Quem credita de maneira amistosa o prazer de assistir a essa produção às referências e ambientação de grandes tramas de mistério da literatura de gênero é bem menos justo do que aqueles que apenas viram na obra uma boa diversão. O filme tem vida própria, personagens construídos como reflexos de seu tempo e não merece ser entendido como um resgate de tramas de espionagem do passado. Um exemplo a ser citado é a tentativa de construção de debate acerca das discriminação sofrida por imigrantes representada no tratamento dispensado pela família de Harlan à Marta após o falecimento daquele. Sua proatividade torna bem mais convincente suas decisões em comparação às falsas mocinhas hitchcockianas do passado. Rian Johnson utiliza da narrativa moderna de simulação de documentários para colher no primeiro ato uma boa quantidade de depoimentos, gastando com moderação os flashbacks pelo caminho. Quando o ritmo de “Entre Facas e Segredos” é acelerado, fica claro que mais de uma reviravolta será presenciada pelo público.

Esse dinamismo incontestável acabou sendo alçado a grande mérito de um longa-metragem que aplica os métodos hodiernos mais eficientes de entregar um produto da indústria que equilibra resgate estético-narrativo e originalidade de trama. Por vezes é bem mais Doistoiévski do que Conan Doyle, com o adição de possibilidades que o protagonismo feminismo permite. Há uma grande inconsistência dentro da (quase) irretocável verossimilhança que recheia a trajetória de “Entre Facas e Segredos”. Acontece na cena que une de forma derradeira Christopher Plummer e Ana de Armas e a ideia aqui não é comprometer a experiência de quem ainda não assistiu. Ali fica claro que o Rian roteirista, em seu quinto longa-metragem, ainda busca soluções fáceis que geram inconsistências na narrativa. Mesmo longe de atingir uma boa pontuação na escala Jordan Peele de originalidade, não precisava apostar tanto na inocência de quem assiste.

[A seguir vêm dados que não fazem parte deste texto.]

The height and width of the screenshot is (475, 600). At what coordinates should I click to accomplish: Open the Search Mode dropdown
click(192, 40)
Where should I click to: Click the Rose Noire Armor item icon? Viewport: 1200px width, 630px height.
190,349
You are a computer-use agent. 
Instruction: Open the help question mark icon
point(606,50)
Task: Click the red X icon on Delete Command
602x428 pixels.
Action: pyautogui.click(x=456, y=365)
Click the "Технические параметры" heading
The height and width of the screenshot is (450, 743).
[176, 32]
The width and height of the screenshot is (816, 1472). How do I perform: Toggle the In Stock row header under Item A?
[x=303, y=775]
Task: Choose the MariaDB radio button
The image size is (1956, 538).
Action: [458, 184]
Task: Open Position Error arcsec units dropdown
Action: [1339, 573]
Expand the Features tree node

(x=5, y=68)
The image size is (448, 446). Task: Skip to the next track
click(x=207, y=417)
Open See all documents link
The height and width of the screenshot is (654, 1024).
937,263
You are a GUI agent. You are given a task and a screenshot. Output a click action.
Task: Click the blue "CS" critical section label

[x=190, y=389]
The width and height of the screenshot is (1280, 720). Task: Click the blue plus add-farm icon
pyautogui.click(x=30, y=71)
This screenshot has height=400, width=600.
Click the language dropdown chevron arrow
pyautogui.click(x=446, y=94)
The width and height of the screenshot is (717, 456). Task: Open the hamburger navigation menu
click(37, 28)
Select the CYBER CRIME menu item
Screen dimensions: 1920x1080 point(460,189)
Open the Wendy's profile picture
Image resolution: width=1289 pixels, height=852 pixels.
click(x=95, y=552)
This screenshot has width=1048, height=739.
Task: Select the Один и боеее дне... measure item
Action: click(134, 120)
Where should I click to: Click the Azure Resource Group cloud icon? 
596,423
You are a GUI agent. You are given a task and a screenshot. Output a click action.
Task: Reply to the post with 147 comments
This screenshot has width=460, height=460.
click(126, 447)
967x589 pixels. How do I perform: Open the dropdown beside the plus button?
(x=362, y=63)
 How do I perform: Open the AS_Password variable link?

Já o Rian diretor vai encontrando seus momentos de inspiração. Algumas boas sequências de uso de sombra (uma com um pintura do rosto de Plummer e um jogo de ilusão de ótica que parece criar um corpo embaixo é um dos auges do filme) mostram que o cineasta quer ao máximo por em prática suas ideias dentro do que uma obra feita para o circuito comercial permite. Por isso tal destreza se apresenta com parcimônia, sendo na maioria do tempo um trabalho correto.

É compreensível este clamor em uma época que entulha os cinemas mais populares de franquias intermináveis, onde se reconta, amplia e modifica as histórias de um grupo de personagens que voam, são indestrutíveis, andam de varinha ou anéis mágicos. Fatalmente Rian Johnson terá que fincar o pé para manter viva a originalidade de sua filmografia, vide o que a Disney fez em “Star Wars IX: A Ascenção Skywalker“. Hollywood já jogou aos leões quem tentava fazer o diferente, de Alfred Hitchcock a M. Night Shyamalan. Considere-os bestas ou bestiais, a História do Cinema já nos mostrou que a próxima parada de um realizador com tal personalidade é na Estrada do Desprezo, até que se chegue à Estrada do Resgate. Pensando bem, vamos todos sair por aí dizendo o quão bom é “Entre Facas e Segredos“, na tentativa de salvar essa alma pura que habita o corpo de Rian Johnson.